As President Obama ponders whom he will nominate as Eric Holder’s successor as attorney general, he should consider President Ford’s appointment in 1975 of Edward Levi to head the nation’s Department of Justice.
Four decades ago, the United States was reeling from Watergate. President Nixon’s first attorney general, John Mitchell, was on his way to federal prison while Ford’s pardon of Nixon remained controversial.
In this difficult environment, President Ford reached outside his official and personal circles to appoint as attorney general a preeminent legal scholar, Edward Levi.
Levi was a distinguished law professor, an accomplished dean of the University of Chicago Law School, and the widely-admired president of the University of Chicago. In a contentious political setting, Edward Levi was confirmed as attorney general by a voice vote in the United States Senate. Everyone understood that Ford had gone beyond politics as usual to choose an outstanding attorney general capable of restoring confidence in the Department of the Justice.

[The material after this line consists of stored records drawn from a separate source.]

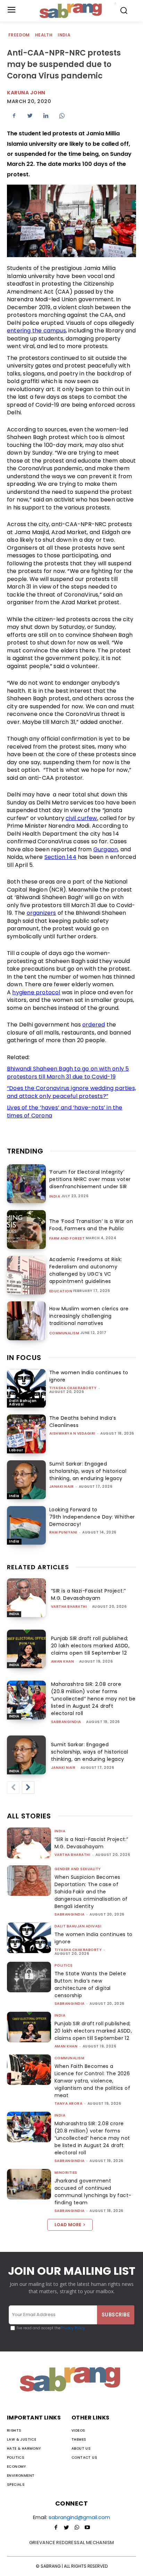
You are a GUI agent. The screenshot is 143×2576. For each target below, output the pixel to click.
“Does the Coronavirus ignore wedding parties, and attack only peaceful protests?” (71, 1092)
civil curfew (81, 818)
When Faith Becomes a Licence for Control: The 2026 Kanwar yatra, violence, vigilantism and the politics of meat (92, 2081)
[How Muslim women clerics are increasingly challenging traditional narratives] (26, 1320)
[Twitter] (30, 116)
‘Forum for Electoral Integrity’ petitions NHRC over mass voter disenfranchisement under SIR (90, 1179)
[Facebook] (14, 116)
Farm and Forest (67, 1238)
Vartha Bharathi (69, 1606)
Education (61, 1291)
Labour (16, 1450)
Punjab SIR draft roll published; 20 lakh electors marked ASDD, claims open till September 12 (90, 1645)
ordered (93, 1025)
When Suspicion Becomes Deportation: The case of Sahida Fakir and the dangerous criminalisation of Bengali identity (91, 1892)
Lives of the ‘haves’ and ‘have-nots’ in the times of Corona (65, 1112)
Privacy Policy (72, 2328)
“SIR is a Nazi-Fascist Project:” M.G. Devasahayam (88, 1594)
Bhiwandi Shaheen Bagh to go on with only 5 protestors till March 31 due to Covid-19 (68, 1073)
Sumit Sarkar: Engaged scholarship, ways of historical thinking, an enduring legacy (88, 1471)
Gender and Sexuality (77, 1869)
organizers (41, 913)
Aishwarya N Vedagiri (72, 1433)
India (64, 35)
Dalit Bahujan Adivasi (23, 1402)
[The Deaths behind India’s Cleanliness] (26, 1433)
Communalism (64, 1333)
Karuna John (26, 92)
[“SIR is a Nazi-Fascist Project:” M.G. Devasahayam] (26, 1597)
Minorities (65, 2172)
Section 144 (60, 857)
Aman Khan (62, 1661)
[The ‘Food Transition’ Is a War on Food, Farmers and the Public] (26, 1229)
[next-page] (28, 1787)
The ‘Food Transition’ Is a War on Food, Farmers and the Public (91, 1225)
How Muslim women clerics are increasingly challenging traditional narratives (89, 1316)
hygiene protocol (36, 992)
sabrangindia (66, 1721)
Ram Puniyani (63, 1532)
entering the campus (36, 331)
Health (43, 35)
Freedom (19, 35)
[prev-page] (13, 1787)
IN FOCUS (24, 1357)
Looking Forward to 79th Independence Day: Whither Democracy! (92, 1517)
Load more (67, 2225)
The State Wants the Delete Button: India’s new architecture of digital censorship (90, 1984)
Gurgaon (105, 849)
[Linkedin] (46, 116)
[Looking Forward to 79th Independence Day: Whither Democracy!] (26, 1525)
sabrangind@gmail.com (79, 2517)
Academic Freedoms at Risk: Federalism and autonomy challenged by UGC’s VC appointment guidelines (85, 1270)
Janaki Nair (61, 1486)
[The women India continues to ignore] (26, 1388)
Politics (63, 1965)
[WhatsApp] (62, 116)
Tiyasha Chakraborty (73, 1388)
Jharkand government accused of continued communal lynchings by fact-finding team (93, 2191)
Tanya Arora (68, 2103)
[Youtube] (87, 2528)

Ed Levi didn’t need the job. But the United States needed Ed Levi.
Levi’s tenure as attorney general did not disappoint. When Levi left the Justice Department at the end of the Ford Administration, the department’s reputation had been restored in large measure because of Levi’s integrity, professionalism, and independence.
President Obama should strive for an Ed Levi-type appointee for his second attorney general.
Many fine individuals are being mentioned to replace Holder. Most of these individuals are excellent lawyers and, under other circumstances, would be good leaders for the Department of Justice. But the United States today, like the United States in 1975, requires more than a good lawyer as attorney general. It requires someone with Ed Levi’s gravitas.
Some might retort that nothing comparable to Watergate has transpired in recent years. True. But we are a nation badly fractured on political lines. Legitimate concerns have been raised about the recent performance of the Department of Justice. In this difficult atmosphere, it is vital to reaffirm that the Department of Justice is an institution of law, not just another hyper-partisan political arena.
Like President Ford, President Obama should look beyond his official family and his circle of acquaintances to find an attorney general whose prime credentials are professional, not political. Holder’s replacement should be perceived as an independent attorney general who doesn’t need the job.
This heavyweight appointee could, like Ed Levi, come from academia or could come from the private sector. Another potential source for such an attorney general is the judiciary. Among those meeting the Ed Levi-test would be such personages as Justice Sandra O’Connor and Judges Richard Posner, Jon Newman and Jose Cabranes of the U.S. Court of Appeals.
President Ford’s historical reputation improves with each passing year. His pardon of Richard Nixon, widely condemned at the time, is now seen as an act of statesmanship which helped to move the United States beyond Watergate. Ford’s appointment of Edward Levi as attorney general was similarly an act of high statesmanship which reaffirmed America’s commitment to the rule of law. President Obama should make a comparably outstanding appointment for his second attorney general.